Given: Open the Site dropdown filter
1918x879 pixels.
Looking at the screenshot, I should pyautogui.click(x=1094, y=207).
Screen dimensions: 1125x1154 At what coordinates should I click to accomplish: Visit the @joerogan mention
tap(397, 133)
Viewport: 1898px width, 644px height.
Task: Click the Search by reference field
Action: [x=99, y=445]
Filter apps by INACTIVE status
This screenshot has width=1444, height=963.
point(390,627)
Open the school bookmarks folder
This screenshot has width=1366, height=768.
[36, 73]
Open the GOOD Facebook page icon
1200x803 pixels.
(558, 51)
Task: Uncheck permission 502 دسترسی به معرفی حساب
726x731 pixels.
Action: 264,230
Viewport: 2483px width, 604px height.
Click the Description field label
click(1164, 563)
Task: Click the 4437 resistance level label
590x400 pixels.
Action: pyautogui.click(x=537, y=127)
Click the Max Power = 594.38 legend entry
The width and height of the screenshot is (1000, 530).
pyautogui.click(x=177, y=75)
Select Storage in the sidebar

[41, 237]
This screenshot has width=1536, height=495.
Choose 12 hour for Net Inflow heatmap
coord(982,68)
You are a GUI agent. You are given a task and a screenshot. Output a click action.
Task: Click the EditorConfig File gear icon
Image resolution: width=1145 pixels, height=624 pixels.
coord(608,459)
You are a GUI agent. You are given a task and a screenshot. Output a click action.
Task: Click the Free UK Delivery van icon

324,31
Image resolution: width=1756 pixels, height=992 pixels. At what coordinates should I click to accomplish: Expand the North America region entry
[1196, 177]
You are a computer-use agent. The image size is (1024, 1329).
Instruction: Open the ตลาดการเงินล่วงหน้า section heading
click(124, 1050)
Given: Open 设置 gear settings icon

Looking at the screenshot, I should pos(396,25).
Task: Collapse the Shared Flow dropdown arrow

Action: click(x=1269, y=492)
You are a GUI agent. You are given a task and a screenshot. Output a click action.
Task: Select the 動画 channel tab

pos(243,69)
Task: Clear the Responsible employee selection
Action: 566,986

◇ ◇ ◇ ◇ ◇

## Given exercise
Output the rows from the line containing "Click the Max Power = 594.38 legend entry" through the line containing "Action: click(x=1269, y=492)", inclusive, as a numbered list with blank lines omitted.

## Final answer
1. Click the Max Power = 594.38 legend entry
2. The width and height of the screenshot is (1000, 530).
3. pyautogui.click(x=177, y=75)
4. Select Storage in the sidebar
5. [41, 237]
6. This screenshot has width=1536, height=495.
7. Choose 12 hour for Net Inflow heatmap
8. coord(982,68)
9. You are a GUI agent. You are given a task and a screenshot. Output a click action.
10. Task: Click the EditorConfig File gear icon
11. Image resolution: width=1145 pixels, height=624 pixels.
12. coord(608,459)
13. You are a GUI agent. You are given a task and a screenshot. Output a click action.
14. Task: Click the Free UK Delivery van icon
15. 324,31
16. Image resolution: width=1756 pixels, height=992 pixels. At what coordinates should I click to accomplish: Expand the North America region entry
17. [1196, 177]
18. You are a computer-use agent. The image size is (1024, 1329).
19. Instruction: Open the ตลาดการเงินล่วงหน้า section heading
20. click(124, 1050)
21. Given: Open 设置 gear settings icon
22. Looking at the screenshot, I should pos(396,25).
23. Task: Collapse the Shared Flow dropdown arrow
24. Action: click(x=1269, y=492)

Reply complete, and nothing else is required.